→ EXCERPTED TEXT
* * * * * * * * *

About the Playwright
Horton Foote (Playwright) was born in Wharton, a small Texas town filled with Foote family relatives, Texas heat, and a failing economy. Foote left his hometown at 16 and took a bus to the Pasadena Playhouse to pursue a career in acting. After studying in California, he moved to New York to further his acting career. There he met choreographer Agnes de Mille. She asked him if he had ever considered writing. He replied, “What would I ever write about?” To which she responded, “Write what you know.” He did that and transformed Wharton into Harrison, Texas which he used as a setting for the majority of his work. When his writing got better reviews than his acting, he changed his mind about a career.
He wrote for television, starting with an episode of The Gabby Hayes Show. He wrote screenplays, most notably, To Kill a Mockingbird, Tender Mercies, and The Trip to Bountiful. And he wrote plays, including Wharton Dance, The Trip to Bountiful, The Young Man from Atlanta, The Carpetbagger’s Children, The Traveling Lady, Dividing the Estate, and The Orphans’ Home Cycle. Foote has been the recipient of numerous awards, including two Academy Awards for Best Screenplay, one for To Kill a Mockingbird in 1962, and one for Tender Mercies in 1983. He won the Pulitzer Prize for Drama for The Young Man from Atlanta in 1995, The Medal of Arts, awarded by President Clinton in 2000, and The Drama Desk Award for Lifetime Achievement in 2006.
He married Lillian Vallish in 1945 and the two lived together until her death in 1992. A great creative ally and supporter of her husband, she served as a producer on several of his films. They had four children: two actors, Horton Foote, Jr. and Hallie Foote; one playwright, Daisy Brooks Foote; and one director, Walter Vallish Foote.
Horton Foote died in 2009 at age 92. He was in Hartford, Connecticut working on The Orphans’ Home Cycle while Hartford Stage staged the screenplay of To Kill a Mockingbird. He worked right up until the end. He once said, “I don’t think I’ll ever stop writing. I write almost every day. I’d write plays even if they were never done again. You’re at the mercy of whatever talent you have.”
Artistic Director Abigail Adams on Horton Foote
I first met Horton Foote in 1989 while preparing to produce his play The Traveling Lady here at People’s Light. I wrote to him with questions. He responded with an invitation to visit him and his wife, Lillian, in Wharton, Texas. Wharton (Foote calls it Harrison) is the setting for many of his plays. I jumped at the opportunity. Carla Belver came with me. She grew up in Texas; she played Clara in The Traveling Lady […], Stella in Dividing the Estate, [and now Mrs. Carrie Watts in The Trip to Bountiful]. We stayed with the Footes for a couple of days. Our visit began with a tour. Horton wore a double breasted blazer and a silk ascot despite unbelievable heat. I nearly melted, he remained dapper and cool. He took us first to the once busy town square, now eerily empty, then to the well-maintained country club; we saw the abandoned railroad station, the ruined cotton gin, and finally the graveyard. There we walked from stone to stone as Horton told stories about the people buried under our feet.

* * * * * * * * *

→ SET TASKS
1) From the Horton Foote text, output the passage starting at "He wrote for" and ending at "Achievement in 2006.".
2) Go on with the text about Horton Foote from the point where it stops.
The items that come next have no connection to the Horton Foote text.

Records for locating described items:
* * * * * * * * *

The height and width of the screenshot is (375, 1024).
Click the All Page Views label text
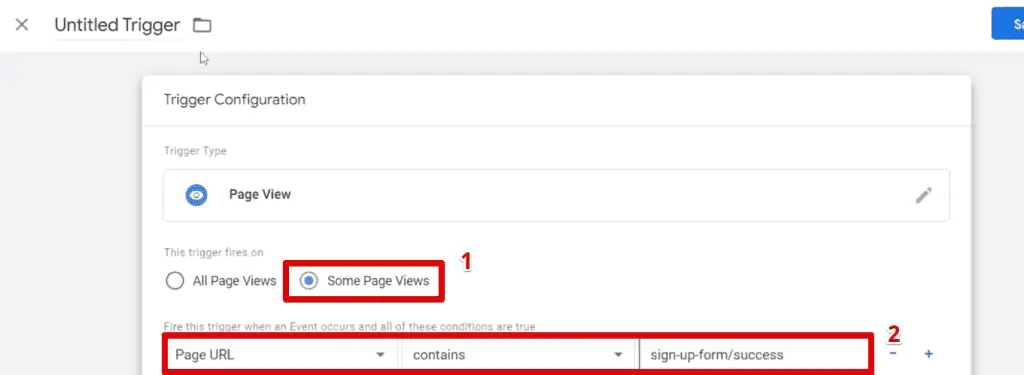(x=234, y=281)
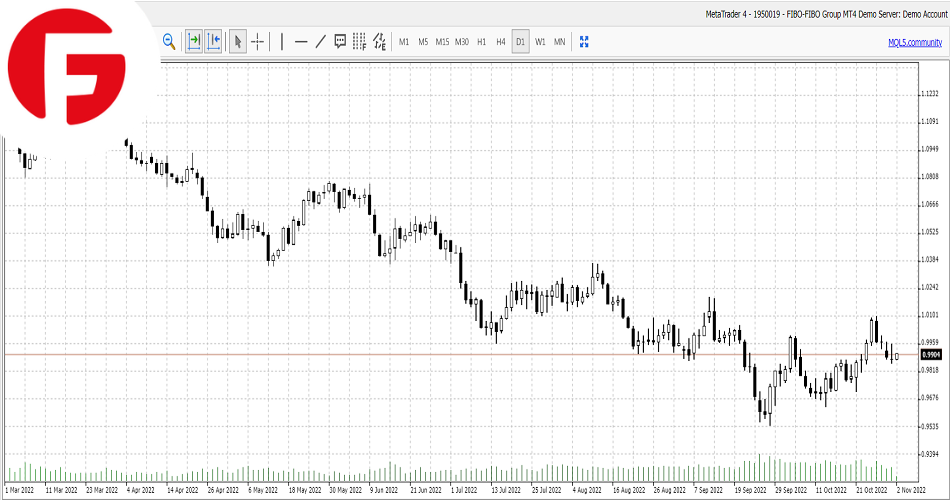This screenshot has height=500, width=950.
Task: Toggle chart auto scroll to end
Action: point(194,41)

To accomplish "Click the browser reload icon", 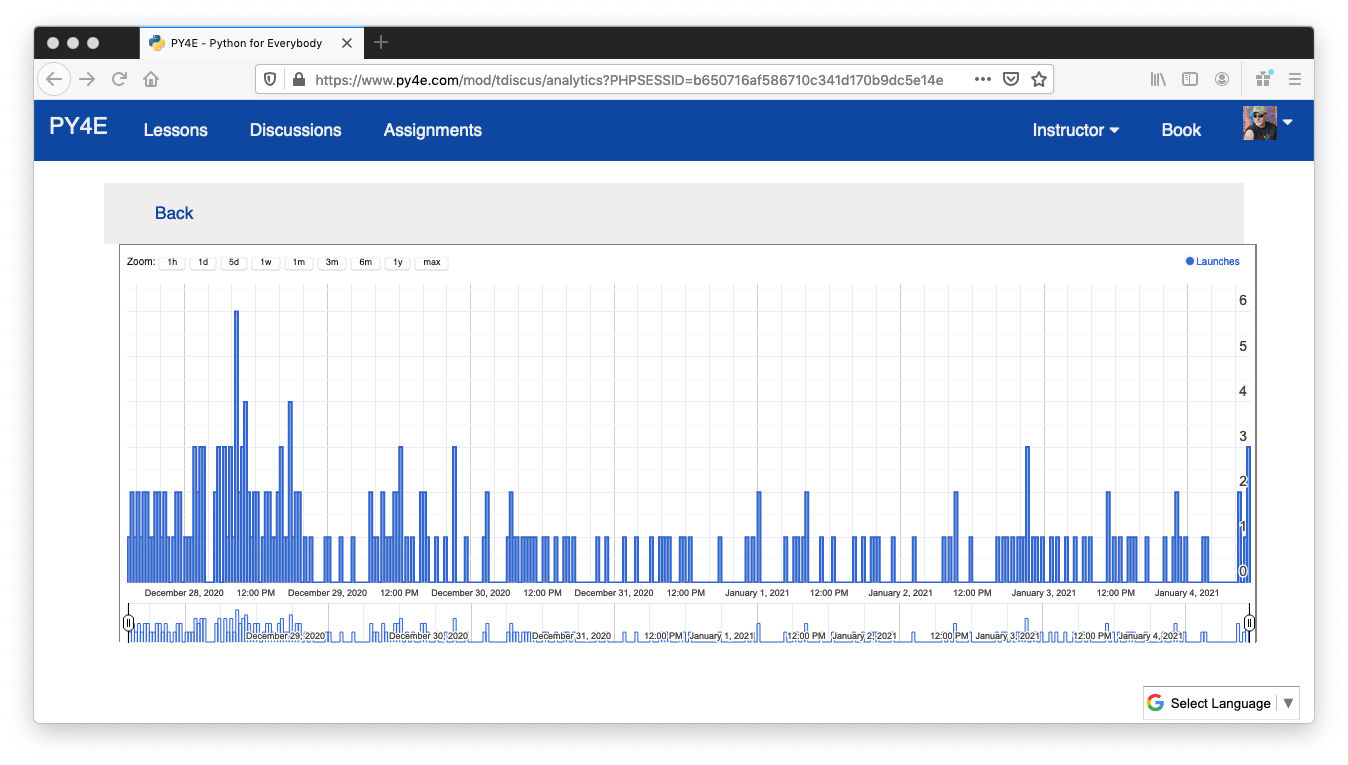I will (119, 79).
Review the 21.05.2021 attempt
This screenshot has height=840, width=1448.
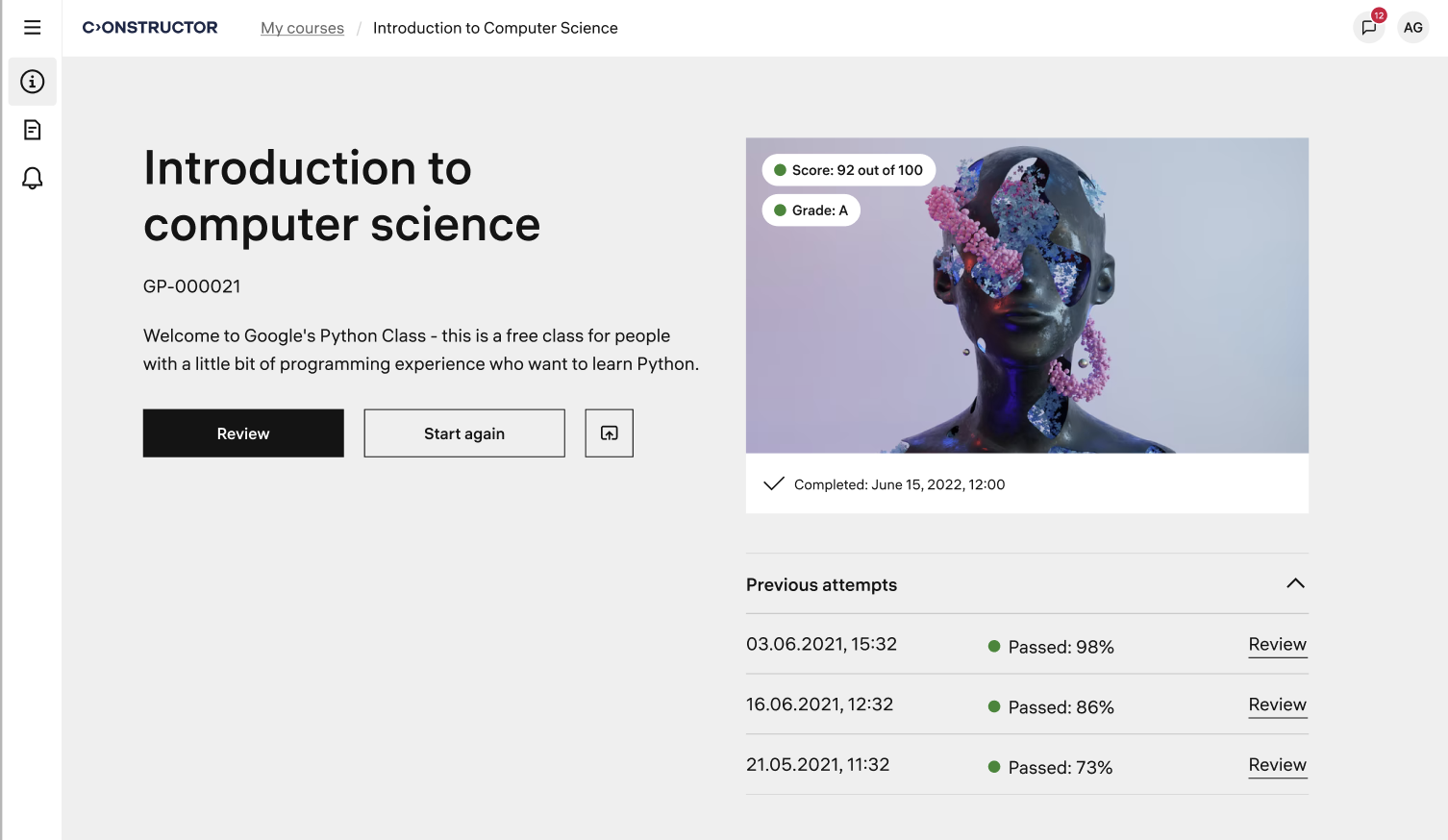click(1277, 765)
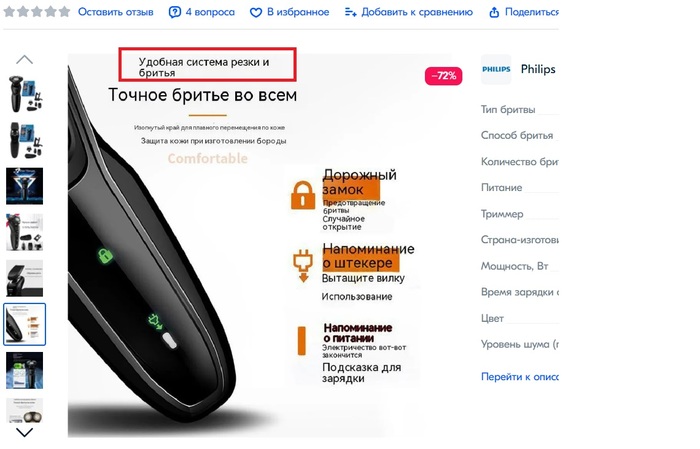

* * * * * * * * *

→ SOLVED PROBLEMS
1)
He wrote for television, starting with an episode of The Gabby Hayes Show. He wrote screenplays, most notably, To Kill a Mockingbird, Tender Mercies, and The Trip to Bountiful. And he wrote plays, including Wharton Dance, The Trip to Bountiful, The Young Man from Atlanta, The Carpetbagger’s Children, The Traveling Lady, Dividing the Estate, and The Orphans’ Home Cycle. Foote has been the recipient of numerous awards, including two Academy Awards for Best Screenplay, one for To Kill a Mockingbird in 1962, and one for Tender Mercies in 1983. He won the Pulitzer Prize for Drama for The Young Man from Atlanta in 1995, The Medal of Arts, awarded by President Clinton in 2000, and The Drama Desk Award for Lifetime Achievement in 2006.

2)
That night at dinner, Horton’s 84-year-old cousin Nan, who “married the only man in town she wasn’t related to” and “taught Horton to dance,” told us stories about the family – who drank, who ran off with whom, who gambled, who lost their land, who died of heartbreak. Horton laughed, chimed in with a detail or two, but mostly listened. He was a great listener, especially sensitive to what was said underneath the words—the violence, the sorrow, the joy, and the deeply strange peculiarity of family life.”
Actor Robert Duvall on Horton Foote
In the late '50s, I starred in a production of Horton Foote's play The Midnight Caller in New York City. One night he and the film director Robert Mulligan were in the audience together, and a few years later, when Horton adapted the screenplay for To Kill a Mockingbird, he recommended that Mulligan cast me to play Boo Radley. That film gave me my big break. Horton and I went on to collaborate on five films, and we enjoyed 50 years of lasting friendship. While his work is often set in Texas, it is universal in its outreach. He was a kind of rural Chekhov, though he definitely had his own voice. My wife made a documentary about him. In one scene, he is in a vacant theater lobby, just writing. He had this deep concentration — as if he were in a different place and a different time when he wrote. I always said his writing was like delicate sandpiper prints on the beach.
Further Materials on Horton Foote
“Horton Foote Makes His Peace With the Present,” New York Times article by Wilborn Hampton
“On Writing and Risk” by Horton Foote
“Horton Foote’s America” (video)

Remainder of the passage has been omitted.